2022-09-02 20:17:00 | 実用書・ビジネス書
 家事を効率的に行うための気構えと道具立て、住まいの設計等を提案する本。
 ムダをなくす、時短とうたっているのですが、それよりも家事を気持ちよく行うための心がけや準備の方にポイントが置かれているように思えます。
 例えば「そのひと時の手軽さのために、長いスパンでの使い勝手を見落としてしまわぬように素材を選ぶ必要がある。手入れが面倒だと敬遠されがちな自然素材は、磨けば味もツヤも出る。工業製品より高価な場合も多いが、手入れをして使い続ければ長持ちするので、トータルで見れば安価とも言える」(126ページ)、「住まいをていねいに扱うと、器や家具をはじめとする身のまわりのものへの意識も高まり、本物と暮らしたくなる。そしてそれらを扱うことで、所作もていねいになる。ラクをすることで手放すものの代償は大きい。時間に追われるギリギリの生活を見直して美しく暮らしたいものだ」(135ページ)というあたりに著者の基本的な志向が表れています。家事についても、「毎日拭く、という小さな手間の積み重ねがきれいな床を守る。それはまわりまわって、自分をラクにすることでもある」(68ページ)といった具合。そういう方向性に共感し憧れるか、自分にはムリと思うかが評価の分かれ目となるでしょう。

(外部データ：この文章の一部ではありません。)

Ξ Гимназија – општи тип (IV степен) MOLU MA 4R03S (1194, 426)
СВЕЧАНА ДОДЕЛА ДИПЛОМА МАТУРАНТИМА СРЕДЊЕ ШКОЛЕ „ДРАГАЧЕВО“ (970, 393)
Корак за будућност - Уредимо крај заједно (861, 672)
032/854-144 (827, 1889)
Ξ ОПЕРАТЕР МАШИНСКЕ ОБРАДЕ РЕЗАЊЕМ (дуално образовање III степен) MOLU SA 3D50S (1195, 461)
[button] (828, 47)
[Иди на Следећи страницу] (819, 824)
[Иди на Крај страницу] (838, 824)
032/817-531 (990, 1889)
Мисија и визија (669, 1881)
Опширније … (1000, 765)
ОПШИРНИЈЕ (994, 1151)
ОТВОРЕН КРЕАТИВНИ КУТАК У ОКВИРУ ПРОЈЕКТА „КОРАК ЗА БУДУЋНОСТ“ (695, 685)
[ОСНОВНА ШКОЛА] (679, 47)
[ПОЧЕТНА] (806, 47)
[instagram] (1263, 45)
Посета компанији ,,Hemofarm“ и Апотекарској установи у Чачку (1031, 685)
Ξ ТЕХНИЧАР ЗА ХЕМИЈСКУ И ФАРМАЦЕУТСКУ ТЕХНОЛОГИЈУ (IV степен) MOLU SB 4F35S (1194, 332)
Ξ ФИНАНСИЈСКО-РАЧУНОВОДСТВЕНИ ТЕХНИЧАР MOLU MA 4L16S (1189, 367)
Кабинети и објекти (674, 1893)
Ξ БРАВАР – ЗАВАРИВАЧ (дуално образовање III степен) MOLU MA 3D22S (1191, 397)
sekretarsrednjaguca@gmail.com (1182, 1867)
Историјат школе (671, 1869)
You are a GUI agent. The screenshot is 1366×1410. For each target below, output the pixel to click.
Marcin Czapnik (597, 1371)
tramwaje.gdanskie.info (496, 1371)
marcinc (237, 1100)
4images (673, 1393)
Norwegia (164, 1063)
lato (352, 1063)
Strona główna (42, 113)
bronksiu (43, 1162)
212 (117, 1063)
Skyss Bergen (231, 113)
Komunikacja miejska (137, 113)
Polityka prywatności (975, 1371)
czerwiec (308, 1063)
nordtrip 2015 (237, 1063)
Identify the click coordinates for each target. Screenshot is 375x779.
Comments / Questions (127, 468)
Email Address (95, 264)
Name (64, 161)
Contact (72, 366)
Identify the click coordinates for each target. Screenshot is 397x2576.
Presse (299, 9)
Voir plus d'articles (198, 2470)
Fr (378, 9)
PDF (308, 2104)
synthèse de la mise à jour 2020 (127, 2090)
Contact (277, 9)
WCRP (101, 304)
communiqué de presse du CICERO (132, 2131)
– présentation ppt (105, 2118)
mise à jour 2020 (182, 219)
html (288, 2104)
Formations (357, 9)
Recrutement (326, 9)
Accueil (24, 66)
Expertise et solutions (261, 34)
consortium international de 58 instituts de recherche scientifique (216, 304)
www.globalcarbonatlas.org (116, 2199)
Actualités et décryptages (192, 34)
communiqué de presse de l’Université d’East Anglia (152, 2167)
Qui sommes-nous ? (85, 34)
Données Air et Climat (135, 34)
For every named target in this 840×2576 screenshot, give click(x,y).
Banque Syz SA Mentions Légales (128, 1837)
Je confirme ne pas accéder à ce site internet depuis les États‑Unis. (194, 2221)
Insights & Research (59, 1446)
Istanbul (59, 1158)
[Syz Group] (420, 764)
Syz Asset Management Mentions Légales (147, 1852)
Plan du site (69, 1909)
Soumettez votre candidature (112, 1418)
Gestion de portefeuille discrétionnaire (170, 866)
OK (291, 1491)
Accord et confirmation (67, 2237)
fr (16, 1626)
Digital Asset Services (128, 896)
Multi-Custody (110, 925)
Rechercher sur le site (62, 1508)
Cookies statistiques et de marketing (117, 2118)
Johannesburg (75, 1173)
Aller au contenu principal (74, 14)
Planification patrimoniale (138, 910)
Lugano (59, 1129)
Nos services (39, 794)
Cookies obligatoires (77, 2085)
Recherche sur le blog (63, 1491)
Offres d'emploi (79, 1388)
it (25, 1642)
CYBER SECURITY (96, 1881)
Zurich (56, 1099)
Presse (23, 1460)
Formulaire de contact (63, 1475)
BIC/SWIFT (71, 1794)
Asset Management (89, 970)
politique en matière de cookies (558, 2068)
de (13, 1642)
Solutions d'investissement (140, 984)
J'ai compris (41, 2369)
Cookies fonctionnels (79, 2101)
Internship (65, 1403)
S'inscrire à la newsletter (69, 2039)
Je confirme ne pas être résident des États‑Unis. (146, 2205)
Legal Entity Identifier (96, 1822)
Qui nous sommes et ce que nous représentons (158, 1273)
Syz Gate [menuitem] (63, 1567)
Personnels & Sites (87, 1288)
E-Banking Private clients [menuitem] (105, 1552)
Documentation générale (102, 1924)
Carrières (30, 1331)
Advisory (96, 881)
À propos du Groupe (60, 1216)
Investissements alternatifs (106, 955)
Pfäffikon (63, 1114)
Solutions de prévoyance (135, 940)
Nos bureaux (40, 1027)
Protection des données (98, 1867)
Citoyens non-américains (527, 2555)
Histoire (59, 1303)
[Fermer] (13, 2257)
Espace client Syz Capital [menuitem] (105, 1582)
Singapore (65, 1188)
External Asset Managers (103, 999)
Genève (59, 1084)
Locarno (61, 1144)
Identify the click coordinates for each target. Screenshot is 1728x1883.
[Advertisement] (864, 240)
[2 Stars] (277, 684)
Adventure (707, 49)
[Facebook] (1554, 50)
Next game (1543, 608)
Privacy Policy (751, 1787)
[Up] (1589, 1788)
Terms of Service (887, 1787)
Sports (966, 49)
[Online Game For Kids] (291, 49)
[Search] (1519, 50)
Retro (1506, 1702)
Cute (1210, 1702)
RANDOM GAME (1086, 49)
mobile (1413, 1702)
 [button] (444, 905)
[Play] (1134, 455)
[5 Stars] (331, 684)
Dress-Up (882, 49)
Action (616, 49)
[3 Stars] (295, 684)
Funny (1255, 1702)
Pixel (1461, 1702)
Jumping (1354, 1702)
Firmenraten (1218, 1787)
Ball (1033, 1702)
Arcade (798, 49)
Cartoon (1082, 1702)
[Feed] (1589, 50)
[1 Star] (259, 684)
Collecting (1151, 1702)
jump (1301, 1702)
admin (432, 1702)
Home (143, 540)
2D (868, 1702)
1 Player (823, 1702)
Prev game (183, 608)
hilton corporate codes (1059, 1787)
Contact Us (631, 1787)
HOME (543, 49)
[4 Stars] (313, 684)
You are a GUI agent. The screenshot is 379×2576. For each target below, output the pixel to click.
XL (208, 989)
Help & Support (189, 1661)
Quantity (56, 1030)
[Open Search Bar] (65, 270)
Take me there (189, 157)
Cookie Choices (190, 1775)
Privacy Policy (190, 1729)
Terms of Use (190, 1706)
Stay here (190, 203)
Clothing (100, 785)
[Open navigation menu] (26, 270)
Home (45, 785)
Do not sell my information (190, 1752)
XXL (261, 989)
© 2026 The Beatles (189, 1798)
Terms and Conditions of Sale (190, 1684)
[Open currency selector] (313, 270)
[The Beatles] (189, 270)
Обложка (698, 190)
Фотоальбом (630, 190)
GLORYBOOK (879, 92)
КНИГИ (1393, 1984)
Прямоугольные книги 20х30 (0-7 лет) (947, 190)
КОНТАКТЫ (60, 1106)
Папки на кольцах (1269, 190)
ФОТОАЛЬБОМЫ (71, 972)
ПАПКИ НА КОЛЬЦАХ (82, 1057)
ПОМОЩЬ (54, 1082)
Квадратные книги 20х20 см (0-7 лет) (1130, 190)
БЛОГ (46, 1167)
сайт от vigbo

 著者自身が描いたイラストもほのぼのとして、読んでいると、自分でもそういう生活をしてみたい、リタイアしたらそういうのもいいなぁと思えてくるのですが、実行するには、生き方についての意識も含めてけっこう決意を要しそうです。中途半端にマネしようとしていろいろ買い込んだ挙げ句に放り出すのが関の山という感じがして、そういうところが「キケン」な本かなと思います。
 気持ちよく家事を行う、効率的な動線を実現するための住まいの設計・リフォーム案が随所に見られるのは、一級建築士の著者ならではのアイディアの提案でもセールスでもあるのでしょう。
 そういう点も含めてみても、パラパラとめくるのに楽しく、手元に置いてみたい本です。